Le marché noir de faux tests négatifs au Covid-19 inquiète les autorités suisses

Les autorités suisses et européennes constatent l’émergence d’un marché illégal, passible de sanctions pénales. Depuis que les tests négatifs au Covid-19 sont devenus nécessaires pour voyager, les douanes ont intercepté plusieurs faux certificats.

Depuis ce lundi, les passagers aériens ne peuvent plus entrer sur le territoire suisse sans présenter un certificat de test PCR négatif au Covid-19 datant de moins de 72 heures. Y compris ceux en provenance de pays ne présentant pas un risque élevé d’infection.

Ce document incontournable est très vite devenu l’objet d’un marché noir, qui ne fait que débuter. L’agence européenne de police criminelle Europol a tiré la sonnette d’alarme la semaine dernière.
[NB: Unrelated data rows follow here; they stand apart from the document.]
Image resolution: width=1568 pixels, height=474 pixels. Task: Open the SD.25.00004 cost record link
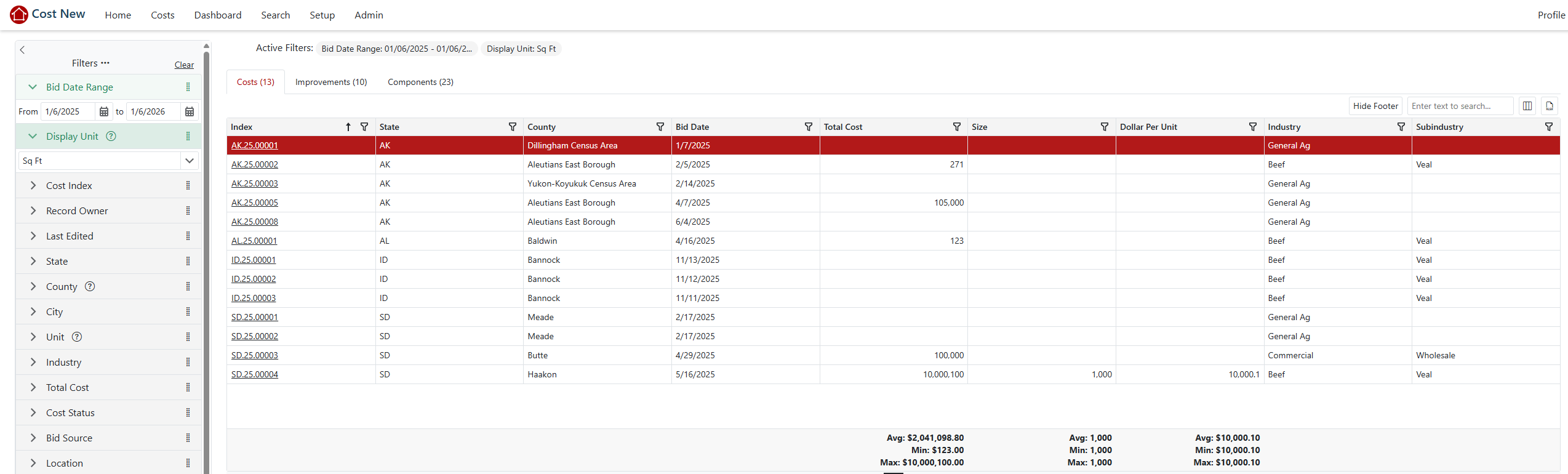(x=255, y=374)
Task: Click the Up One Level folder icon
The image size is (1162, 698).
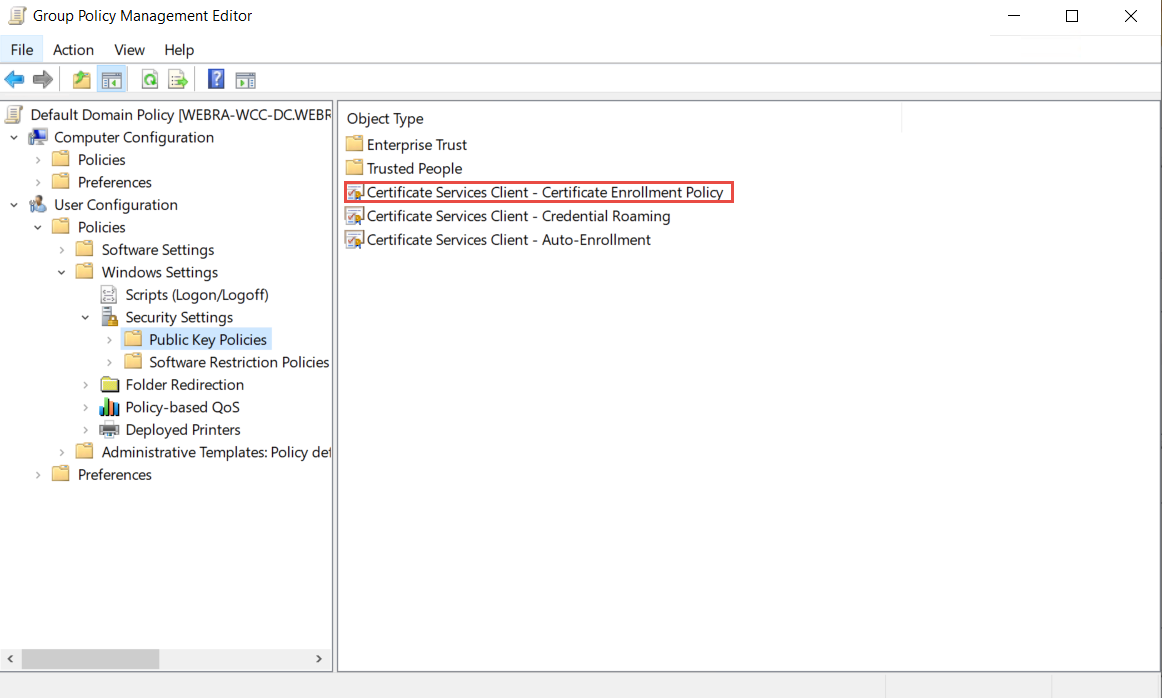Action: coord(81,79)
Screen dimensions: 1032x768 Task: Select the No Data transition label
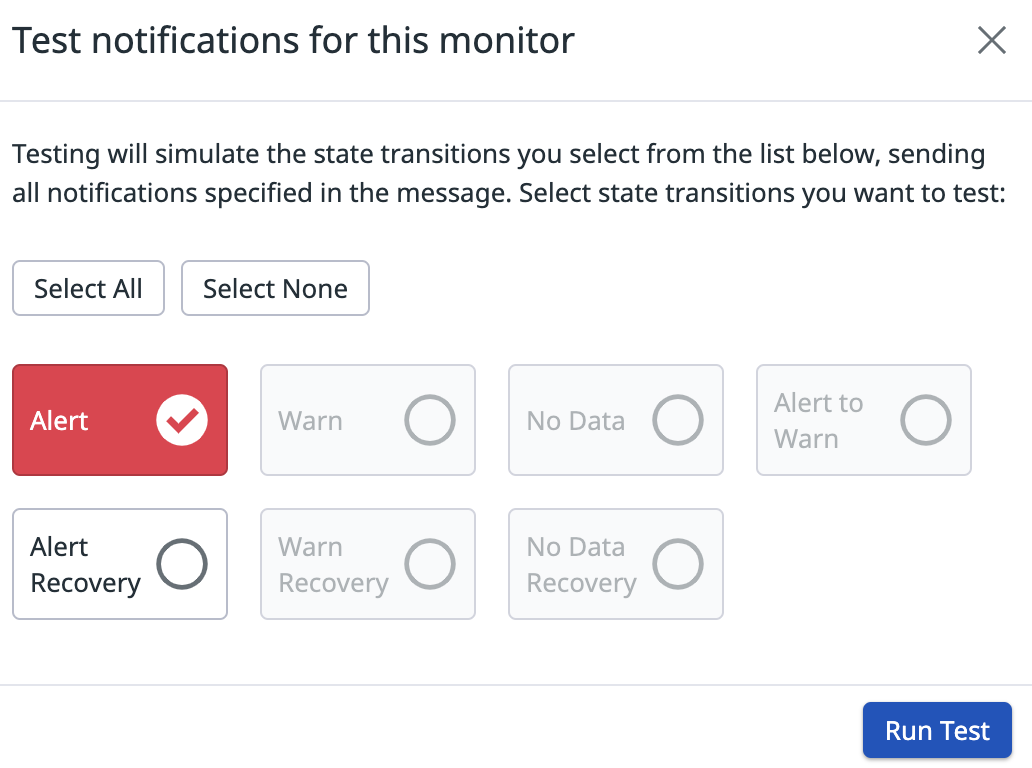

En Suisse, l’Office fédéral de la police a confirmé à la RTS que de faux documents ont été interceptés ces dernières semaines à la frontière, dans les aéroports et les lignes internationales de train et de bus.

Essentiellement sur les réseaux sociaux

La direction de l’Administration fédérale des douanes se prépare à renforcer les contrôles: « Nous avons des collaborateurs qualifiés en falsification de documents, des personnes ont été spécialement formées et savent où regarder pour identifier un faux document. Nous essayons également de récolter des informations dans notre réseau international », a affirmé mardi Christian Bock, directeur de l’Administration fédérale des douanes, lors d’un point presse.

C’est essentiellement sur les réseaux sociaux que ces faux certificats se vendent le mieux. Les offres se bousculent en ligne et les tarifs vont d’une dizaine à plusieurs centaines de francs.

Infraction pénale

La démarche semble aisée, mais ce marché illégal n’est pas sans risque. Le contrevenant, qu’il soit acheteur ou vendeur, en gardera une trace dans son casier judiciaire. Car la vente ou l’achat d’un faux certificat de test négatif au Covid-19 relève d’une infraction pénale.

« Tant celui qui va fabriquer le document falsifié que celui qui va l’utiliser sont tous les deux auteurs de faux dans les titres. La peine théorique encourue pour une infraction comme celle-ci est comprise entre 3 jours-amende et 5 ans de prison », affirme Yvan Jeanneret, professeur de droit pénal à l’Université de Genève (UNIGE).

Evidemment, on peut imaginer que celui qui fabrique et commercialise ces faux certificats sera certainement puni plus sévèrement que celui qui, le cas échéant, n’a fait que les utiliser.

De leur côté, les laboratoires ont engagé une réflexion pour sécuriser les certificats de tests au Covid trop facilement falsifiables. Mais le coût et la coordination internationale que cela impliquerait bloque encore une éventuelle modification des documents.